In next month’s The Knitter magazine, (Issue 93), I’ve written an article about how I used crime reports to gather information about nineteenth century clothing.

Here’s a news story that is not in the article, but still interesting – as it explodes the myth promulgated in recent years, that ganseys were incredibly warm, waterproof; basically all you needed to wear at sea to keep warm.

Clothes got mentioned in newspaper stories often in the context of harrowing events like murder, suicide, and on the inland waterways, the frequent ‘Found Drowneds’. Sometimes, clothes were mentioned to identify bodies; sometimes, because clothing – or the lack of it – part of the reason for death.

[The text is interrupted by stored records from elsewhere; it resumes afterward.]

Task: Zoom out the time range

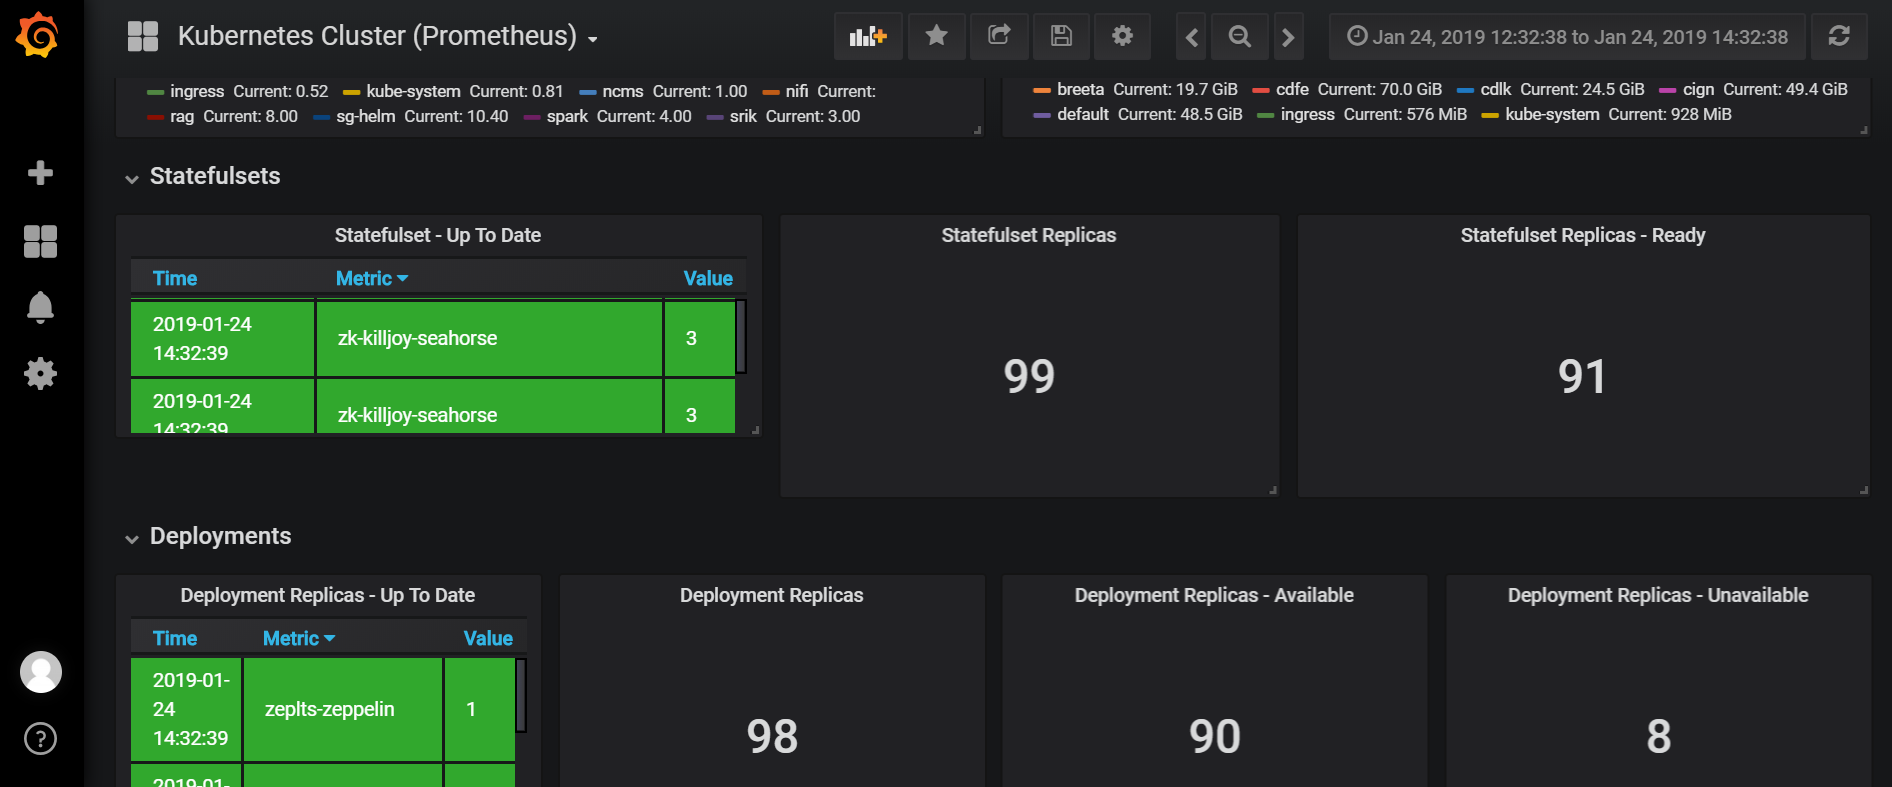Action: pos(1239,37)
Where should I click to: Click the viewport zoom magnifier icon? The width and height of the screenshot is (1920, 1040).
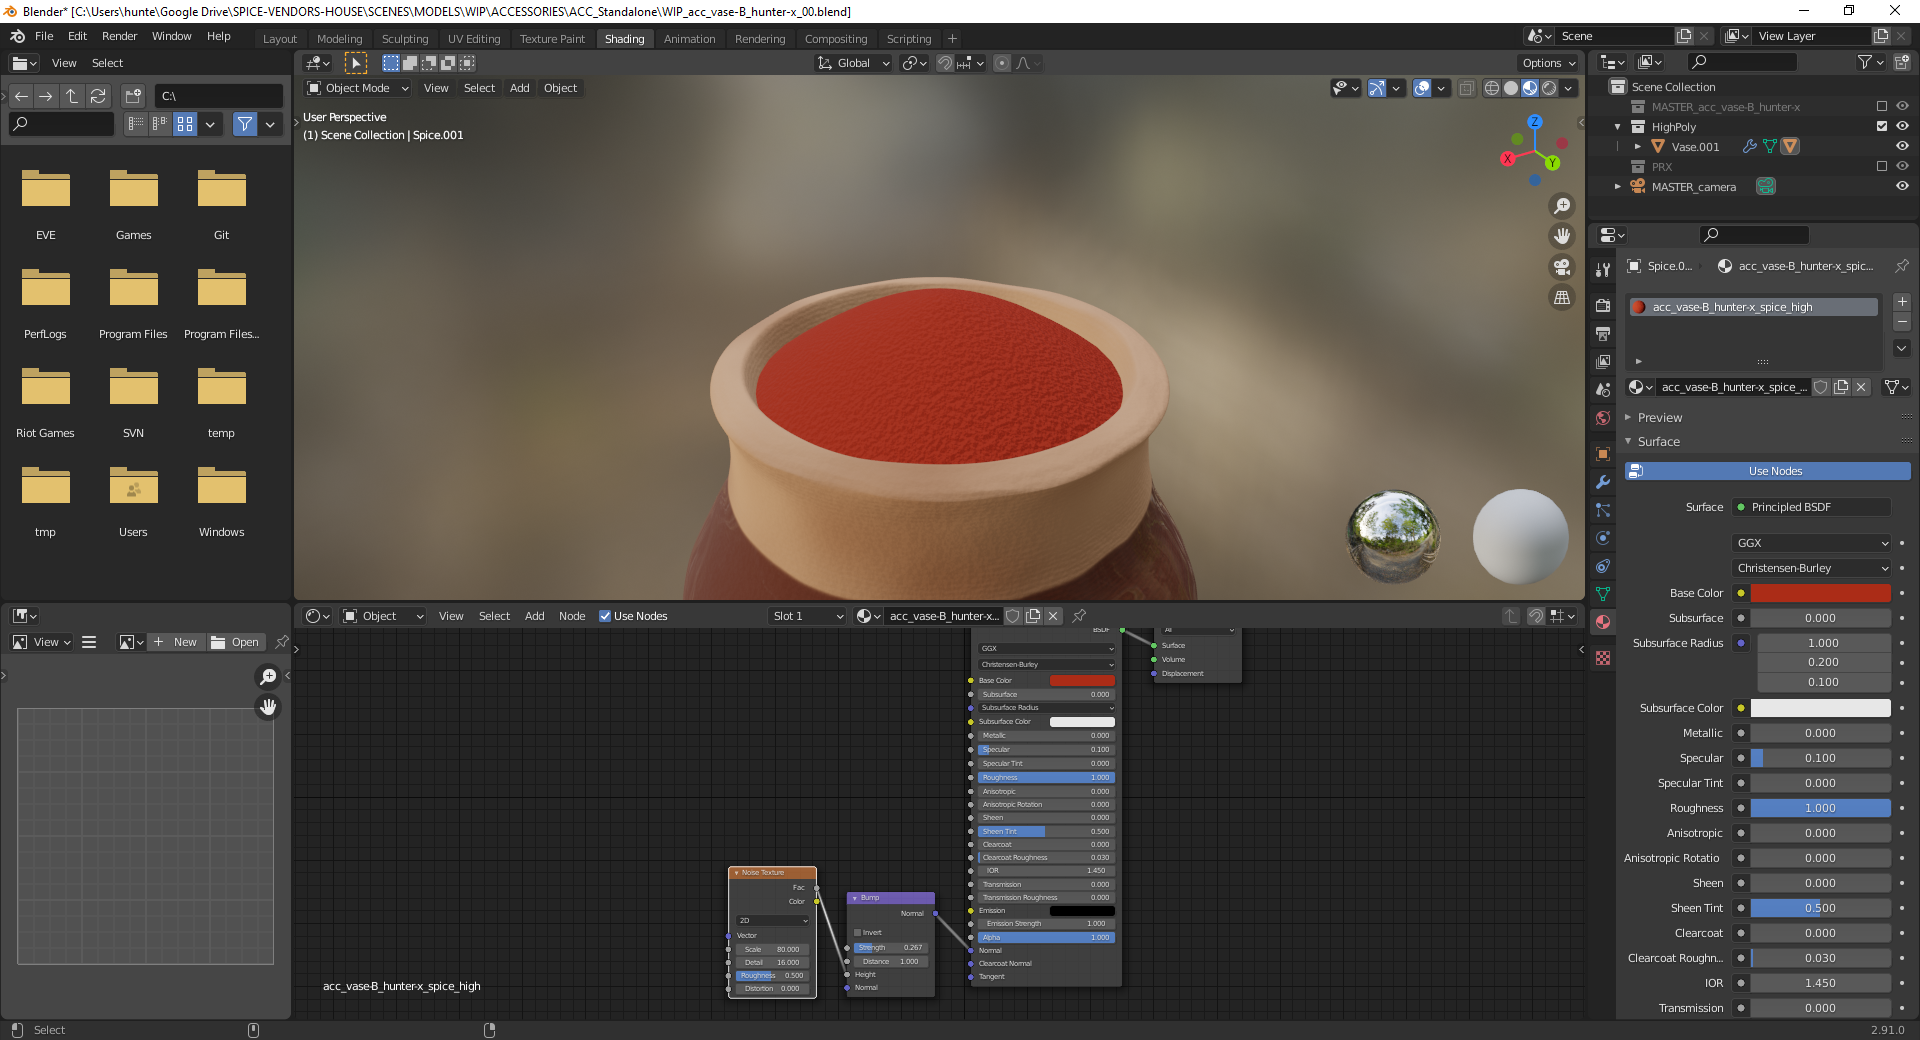[1561, 206]
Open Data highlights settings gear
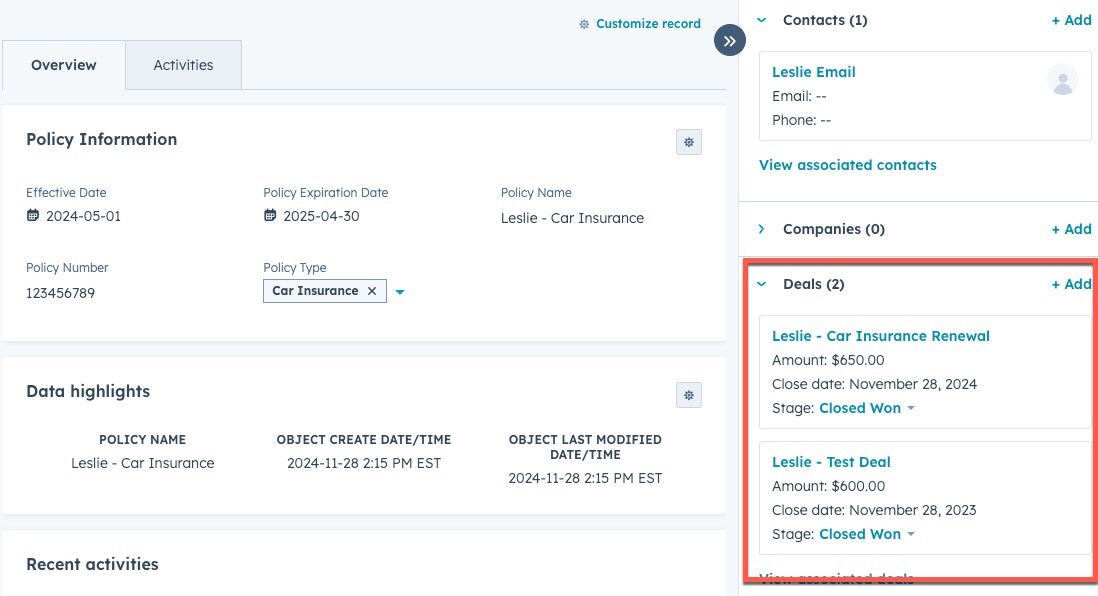The width and height of the screenshot is (1098, 596). [x=688, y=395]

From The Morning Chronicle (London, England), Monday, September 26th, 1842:


[Phillip Partridge, a sea Captain of Jarrow, was accused of murdering a Spanish seaman, Jose Maria Balager. The day before, he had been cleared of killing another sailor, called Mariani. Witness John Fisher describes  the captain beating Mariani. Fisher was relieved by Mariani at the ship’s wheel]:


…the weather was very cold, and he had a pea-jacket on him, and some old rags over it to keep him warm…Partridge ordered him to take off his jacket … and [the captain] threw it overboard…


[Witness Henry Allen described how the Captain made Mariano stand, almost naked, in the rigging for hours, flogging him if he tried to come down]:


 He had only a little Guernsey frock on him….The weather was too cold for a man to be without his jacket.


The ‘jacket’ , here a ‘pea jacket’, was often the ‘Fearnought’ – made from heavy, woven wool. (Fearnought trousers were also worn so it appears to be a name for the heavy duty woollen fabric used). Pea-jackets may or may not have been made from Fearnought type fabric. The Fearnought jacket pictured in the link, is from a Yorkshire ship of the 1780s – and so the wool was very likely to have been manufactured in Leeds or thereabouts.

The use of Fearnought also, of course, belies the myth that somehow ganseys were magical garments, impervious to the elements. As does this news story.

Crime reports have to be used with caution but often they give valuable context for and insights into, clothing history.



Knitting As Punishment

MARY Bowler, a young woman and an inmate of the Faringdon Union [workhouse], was on the 5th inst., brought before the Rev. J.F.Cleaver and Sir R.G. Throckmorton, charged by the Governor with having refused to perform the work assigned her, namely, knitting socks; she was committed to Reading Gaol for 21 days’ hard labour.

Jackson’s Oxford Journal, Saturday, January 10th, 1852


Mary is on the 1851 census. She was at Farringdon District Union Workhouse, in Berkshire; Occupation: Ag Lab., born Great Farringdon, Berks., in 1827. She was 25 when she refused to knit socks! Mary was also in the workhouse on the 1841 census, aged only 15.

Imagine being sent to prison for refusing to knit socks at the workhouse. Especially as some female prisoners were also expected to… knit stockings.